Task instructions:
a) According to the passage on John Cassin Cantwell, what degree did his father hold, and from which school?
b) Turn the paragraph of the passage on John Cassin Cantwell that begins "John Cassin Cantwell, born on 9 January 1859" into a short bulleted list of its main facts.
c) Retype the passage on John Cassin Cantwell from "John Cassin Cantwell, born" to "pers. comm. 1982)." word for word.

Passage given:
◇ ◇ ◇
John Cassin Cantwell, born on 9 January 1859, was only eight years old when Alaska was purchased from Russia in 1867. Little did he know that this new territory and its waters would come to dominate his life. He was born into a well-educated, politically oriented, military family that earlier had emigrated from Ireland. His father, who had a law degree from Harvard, was a colonel in the Army and the author of a number of books on law and history. The family being Catholic, it is not surprising that young John was sent to a Roman Catholic seminary in Ireland. According to his grandson, John's "education was designed to make him a priest--all of the years in Ireland he was unhappy and vowed that he would return to the U.S.A, ... which he did. Having a fine education he wanted to be a sailor" (Burnham Cantwell, pers. comm. 1982).
◇ ◇ ◇
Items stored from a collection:
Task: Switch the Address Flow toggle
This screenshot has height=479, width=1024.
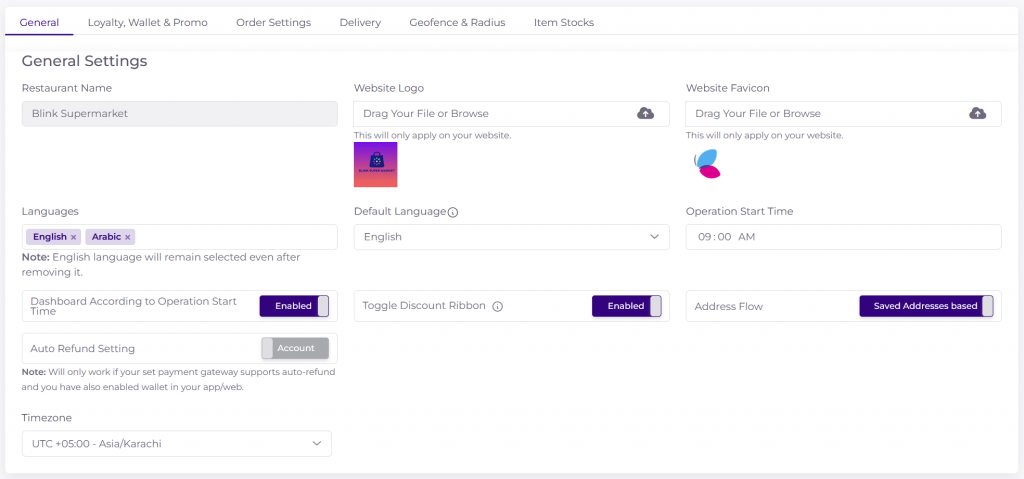Action: pyautogui.click(x=926, y=306)
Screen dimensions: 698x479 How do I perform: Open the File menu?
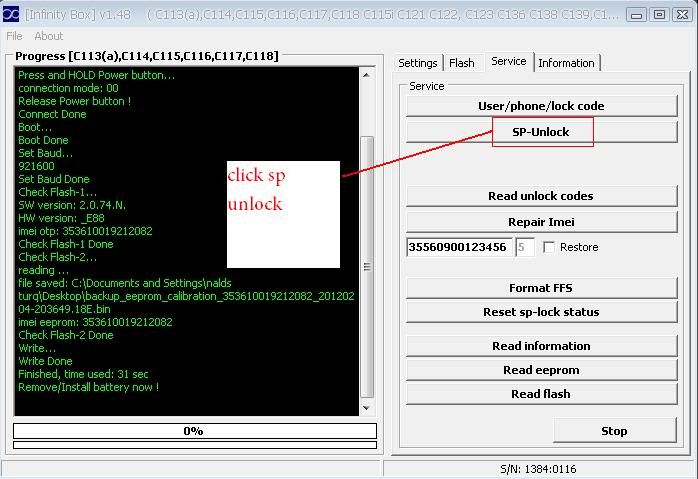pyautogui.click(x=14, y=36)
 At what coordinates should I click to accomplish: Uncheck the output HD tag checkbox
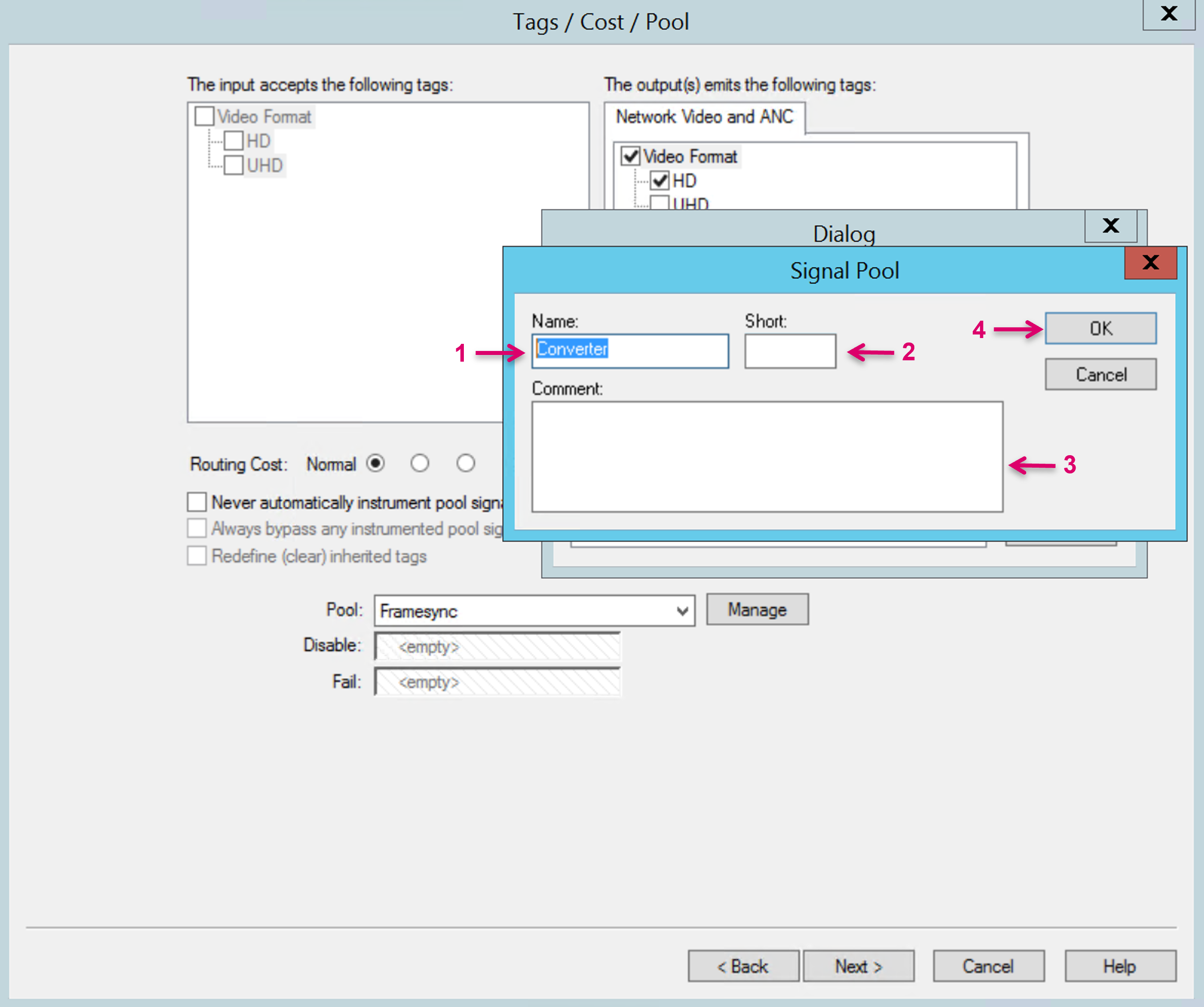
◇ ◇ ◇
Set of answers:
a) A law degree from Harvard.

b)
- Born on 9 January 1859; he was eight when Alaska was purchased from Russia in 1867.
- Alaska and its waters would later dominate his life.
- His family was well educated, politically oriented and military, and had emigrated from Ireland.
- His father held a Harvard law degree, was an Army colonel and wrote books on law and history.
- The Catholic family sent him to a Roman Catholic seminary in Ireland to become a priest.
- According to his grandson, he was unhappy there, vowed to return to the U.S.A. and did so.
- With a fine education behind him, he wanted to be a sailor.

c)
John Cassin Cantwell, born on 9 January 1859, was only eight years old when Alaska was purchased from Russia in 1867. Little did he know that this new territory and its waters would come to dominate his life. He was born into a well-educated, politically oriented, military family that earlier had emigrated from Ireland. His father, who had a law degree from Harvard, was a colonel in the Army and the author of a number of books on law and history. The family being Catholic, it is not surprising that young John was sent to a Roman Catholic seminary in Ireland. According to his grandson, John's "education was designed to make him a priest--all of the years in Ireland he was unhappy and vowed that he would return to the U.S.A, ... which he did. Having a fine education he wanted to be a sailor" (Burnham Cantwell, pers. comm. 1982).